2008 Election (Maryland): Proposed Constitutional Amendment (Question 2) for Slot Machine Gambling on Ballot

Maryland is enduring rough economic times, but promoting gambling with video lottery terminals (VLT or slot machines) is an improper way to ease its fiscal pain.

Some Maryland politicians seek to avoid having to cut many programs is support a ballot question that will amend the Maryland constitution to allow slot machines to operate in the state.

Proponents state that the amendment, if approved by voters, could generate $1.36 billion in revenues in Fiscal year 2013, which would allow the State to dedicate $660 million in an Educational Trust Fund. According to a report from the Maryland legislature’s Department of Legislative Services (the Maryland General Assembly’s research arm), the $660 million figure is an estimate for fiscal year 2013.

The $1.36 billion revenue figure is based on a number of assumptions.

These estimates assume that (1) five licenses will be awarded; (2) facilities will initially
operate at 50% capacity and reach full capacity one year later; and (3) all 15,000 VLTs
are awarded.

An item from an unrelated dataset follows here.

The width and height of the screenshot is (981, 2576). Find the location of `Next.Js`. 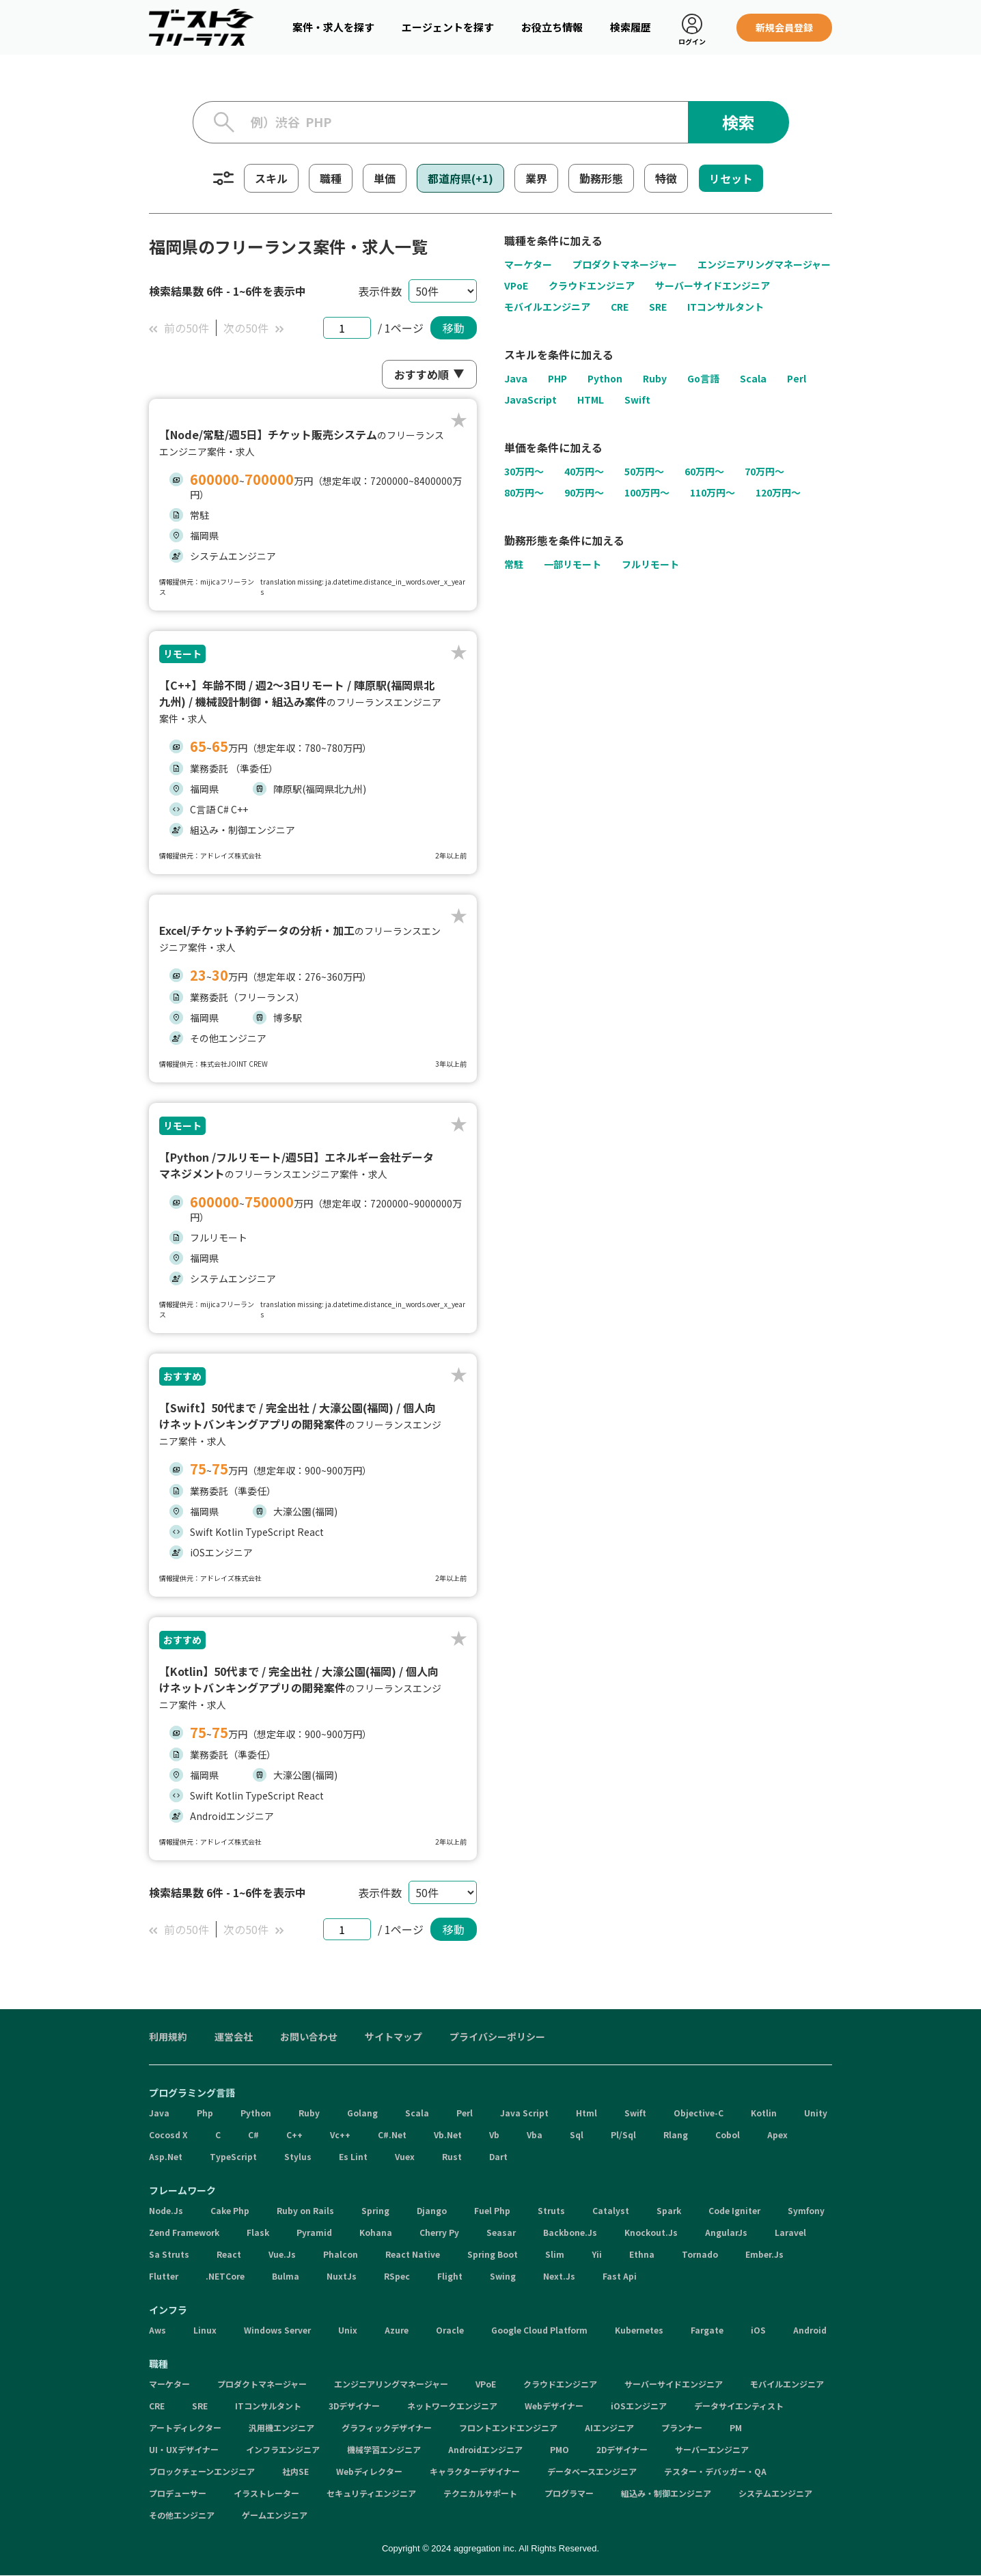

It is assumed that the locations with existing facilities are awarded licenses
and begin operations in February 2011, two years after bid submission, and locations
without facilities begin operations six months later in August 2011. Revenues will be
potentially higher (lower) than estimated to the extent that facilities begin operations
earlier (later) than estimated in temporary or permanent facilities.

The slot machines will also have an effect on the Maryland Lottery.

DLS [Department of Legislative Services] estimates that VLTs, when fully implemented, will cause a permanent reduction in lottery revenues of 10% annually versus what is currently forecasted. This estimate is based on the experience of other states that have authorized additional gambling and experienced substantial decreases in lottery sales. In addition, for those states where data are available, Maryland has substantially greater lottery operations, measured on both a gross volume and per capita basis. Therefore, it is possible that lottery sales might decrease more sharply than these other states. Exhibit 6 details the estimated decline in general fund revenue in each fiscal year as a result of decreased lottery sales. The impact on lottery revenues incorporates current lottery revenue forecasts and increases with increased VLT implementation.

Upon closer analysis, Question 2 is based upon too many assumptions. Also, Maryland already has a lottery, from which the state receives a little over $500 million in revenues in fiscal year 2007. [A thought for voters to consider: How is it possible to generate another billion in gambling revenue? Recall that the Department of legislative Services stated that the Maryland Lottery officials predict lower revenues if the slots are established as assumed.]

Indeed, Question 2 could generate the money contemplated. However, it is also possible that Question 2 will not generate sufficient money to fund the huge Education Trust Fund contributions. Also, the planned locations may be seen as inconvenient, which would lead to proposals to move the gaming areas to places which are more convenient for potential users.

In addition, basing state revenue policy on gambling is not a good move.